Ann Otolaryngol Chir Cervicofac. 1996;113(3):175-7.
Hearing loss and tinnitus are frequently encountered in ENT patients and usually require complementary investigations such as audiogram, auditive evoked potentials, CT scan, MRI... One recent etiology, that is more and more discovered, is a decrease in spinal fluid pressure secondary to a dural fluid leak that occurs after a diagnostic lumbar puncture, a spinal anesthesia, an accidental dural puncture during an epidural technique or a lumbar myelography. Postural headache which are frequently present in such a setting, may mask these auditive symptoms. Epidural injection of autologous blood (blood patch) performed by anesthesiologists, which is usually indicated to treat such postural headaches, is efficient in relieving other symptoms related to spinal fluid leak after dural puncture. We report two cases of isolated auditive complaints (hearing loss and tinnitus) which have been dramatically improved after blood patch. In conclusion, ENT surgeons should seek for a recent or even a past history of spinal puncture whenever the etiology of auditive symptoms of their patient remains unclear.

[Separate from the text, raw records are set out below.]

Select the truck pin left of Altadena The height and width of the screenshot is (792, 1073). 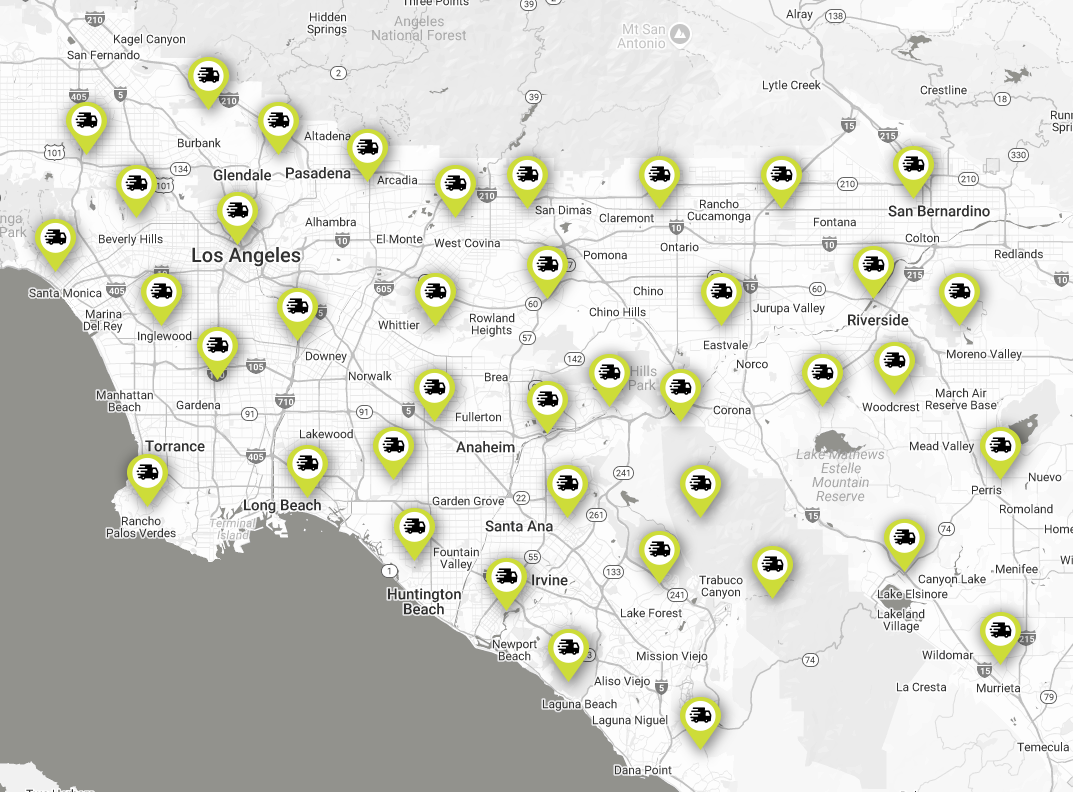tap(278, 121)
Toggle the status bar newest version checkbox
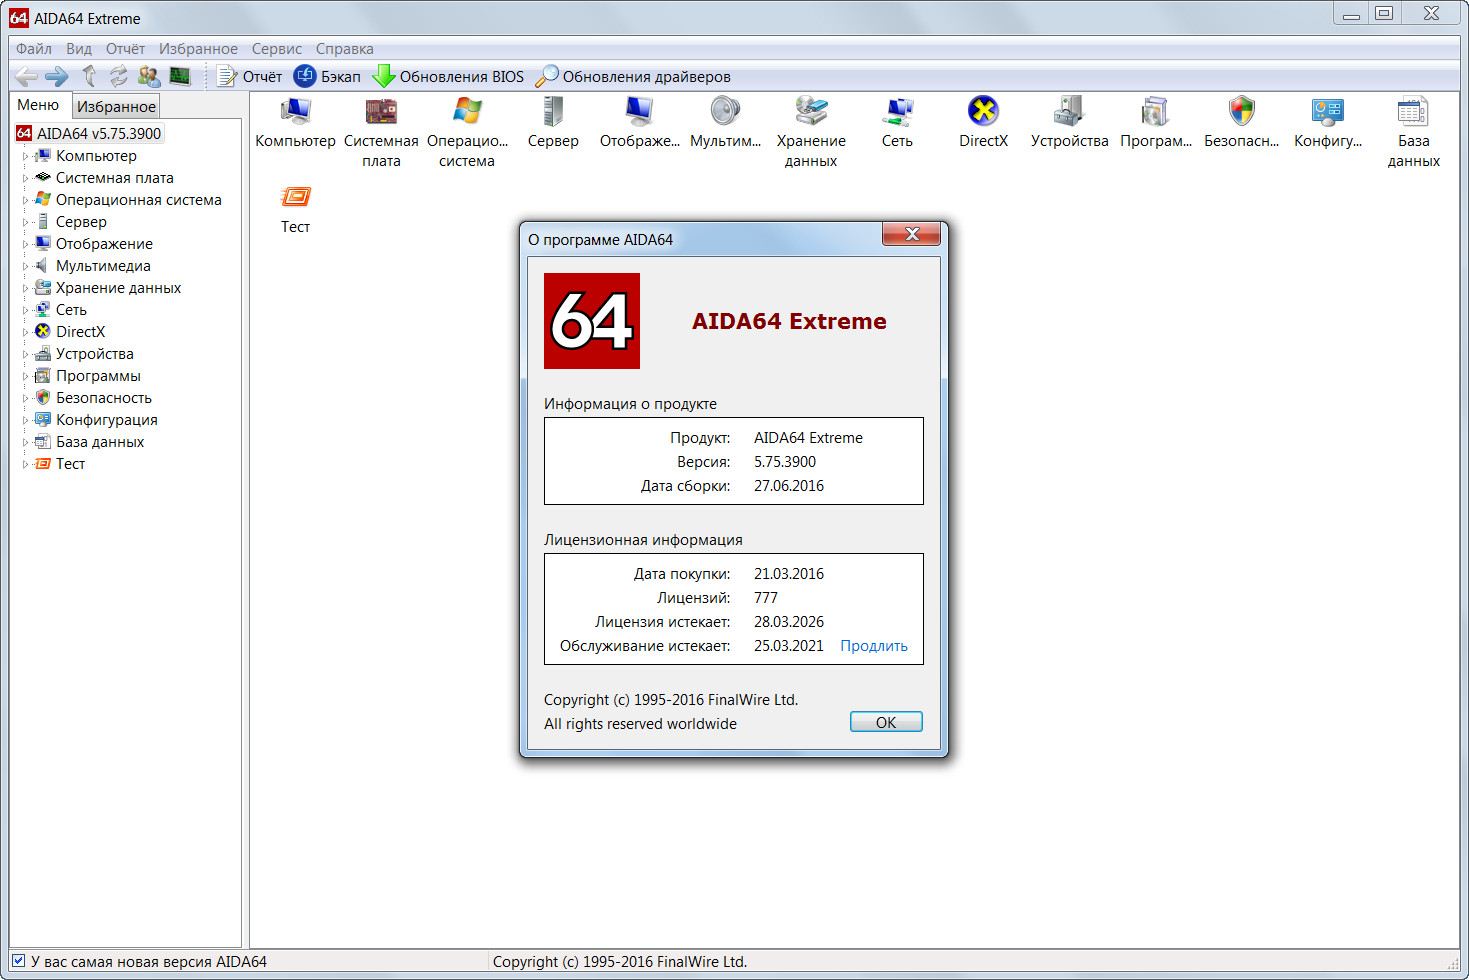 point(18,961)
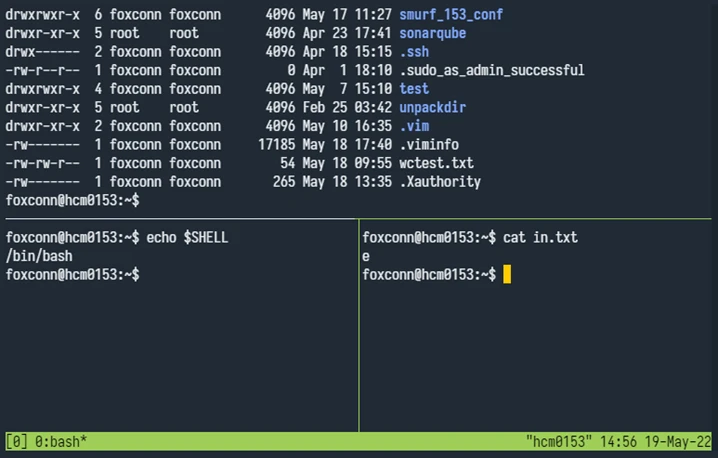Image resolution: width=718 pixels, height=458 pixels.
Task: Click the "echo $SHELL" command text
Action: point(187,238)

听力损失和耳鸣在耳鼻喉科患者中经常出现,通常需要进行辅助检查,如听力图、听觉诱发电位、CT扫描、MRI……最近越来越多地发现一种病因,即诊断性腰椎穿刺、脊髓麻醉、硬膜外技术过程中的意外硬膜穿刺或腰椎脊髓造影后发生硬膜液漏导致脑脊液压力降低。在这种情况下经常出现的体位性头痛可能会掩盖这些听觉症状。麻醉医生进行的自体血硬膜外注射(血补丁)通常用于治疗此类体位性头痛,对缓解硬膜穿刺后与脑脊液漏相关的其他症状有效。我们报告了两例孤立性听觉主诉(听力损失和耳鸣)患者,在进行血补丁治疗后症状得到显著改善。总之,当耳鼻喉科医生患者的听觉症状病因不明时,应询问其近期甚至既往的腰椎穿刺史。